● **REQUIREMENT**: The answer must consist of every line in the data that contains "computer".
── ENTRIES PROVIDED ──
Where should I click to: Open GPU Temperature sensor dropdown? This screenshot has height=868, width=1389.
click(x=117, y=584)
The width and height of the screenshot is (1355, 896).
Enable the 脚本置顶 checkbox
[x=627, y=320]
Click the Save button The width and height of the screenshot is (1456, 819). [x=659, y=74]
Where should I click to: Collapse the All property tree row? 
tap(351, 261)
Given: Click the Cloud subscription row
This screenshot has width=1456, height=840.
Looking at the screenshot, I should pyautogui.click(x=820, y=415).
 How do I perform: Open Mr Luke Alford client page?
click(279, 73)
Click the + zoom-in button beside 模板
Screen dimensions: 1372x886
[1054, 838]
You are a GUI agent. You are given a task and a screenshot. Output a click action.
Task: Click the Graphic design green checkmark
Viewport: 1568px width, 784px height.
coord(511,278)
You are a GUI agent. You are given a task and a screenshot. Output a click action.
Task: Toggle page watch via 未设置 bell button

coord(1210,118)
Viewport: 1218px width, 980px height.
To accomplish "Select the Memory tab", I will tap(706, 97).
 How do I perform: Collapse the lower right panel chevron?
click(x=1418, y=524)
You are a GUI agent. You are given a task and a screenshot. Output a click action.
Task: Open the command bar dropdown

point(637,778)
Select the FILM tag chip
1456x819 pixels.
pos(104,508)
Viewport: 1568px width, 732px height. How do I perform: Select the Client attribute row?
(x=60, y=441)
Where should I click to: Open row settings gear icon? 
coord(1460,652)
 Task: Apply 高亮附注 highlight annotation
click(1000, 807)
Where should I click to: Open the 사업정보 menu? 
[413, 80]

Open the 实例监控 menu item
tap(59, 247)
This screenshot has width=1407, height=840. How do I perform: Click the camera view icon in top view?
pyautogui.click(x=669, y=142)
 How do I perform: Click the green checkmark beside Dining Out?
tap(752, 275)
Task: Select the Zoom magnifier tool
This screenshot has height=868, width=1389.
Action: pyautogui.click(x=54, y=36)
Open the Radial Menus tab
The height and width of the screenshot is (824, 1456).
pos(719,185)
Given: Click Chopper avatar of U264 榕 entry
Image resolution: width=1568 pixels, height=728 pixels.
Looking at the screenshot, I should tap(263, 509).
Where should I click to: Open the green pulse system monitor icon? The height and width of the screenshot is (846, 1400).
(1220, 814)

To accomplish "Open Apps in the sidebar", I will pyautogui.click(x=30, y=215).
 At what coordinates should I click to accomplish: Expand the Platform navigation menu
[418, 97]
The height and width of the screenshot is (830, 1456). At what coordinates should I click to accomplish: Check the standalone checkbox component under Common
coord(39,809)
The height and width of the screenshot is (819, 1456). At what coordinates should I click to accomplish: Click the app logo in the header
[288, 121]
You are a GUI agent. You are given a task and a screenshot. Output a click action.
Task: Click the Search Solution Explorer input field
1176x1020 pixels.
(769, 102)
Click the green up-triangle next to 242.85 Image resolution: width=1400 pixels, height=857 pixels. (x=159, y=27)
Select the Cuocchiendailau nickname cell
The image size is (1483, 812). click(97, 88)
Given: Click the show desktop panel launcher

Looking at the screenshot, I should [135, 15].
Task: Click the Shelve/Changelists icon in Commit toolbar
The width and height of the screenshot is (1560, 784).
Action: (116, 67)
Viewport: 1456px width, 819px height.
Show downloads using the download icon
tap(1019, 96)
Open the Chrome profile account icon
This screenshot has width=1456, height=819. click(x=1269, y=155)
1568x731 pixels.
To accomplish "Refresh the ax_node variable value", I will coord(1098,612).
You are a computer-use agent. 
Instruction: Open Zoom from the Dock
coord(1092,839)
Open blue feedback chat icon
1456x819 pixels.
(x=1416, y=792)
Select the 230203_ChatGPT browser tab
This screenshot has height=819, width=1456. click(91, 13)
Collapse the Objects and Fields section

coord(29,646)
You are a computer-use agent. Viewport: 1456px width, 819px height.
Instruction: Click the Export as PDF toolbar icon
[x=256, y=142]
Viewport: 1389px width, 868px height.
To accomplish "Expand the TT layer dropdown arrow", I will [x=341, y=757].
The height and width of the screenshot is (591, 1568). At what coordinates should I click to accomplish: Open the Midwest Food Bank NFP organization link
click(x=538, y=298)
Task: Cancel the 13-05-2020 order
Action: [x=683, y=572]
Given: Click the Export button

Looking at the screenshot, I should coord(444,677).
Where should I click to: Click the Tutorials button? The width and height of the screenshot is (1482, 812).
───
● **RESPONSE TO THE EXERCISE**:
You are a computer-use agent. 
You are a computer-use agent. Viewport: 1456px width, 819px height.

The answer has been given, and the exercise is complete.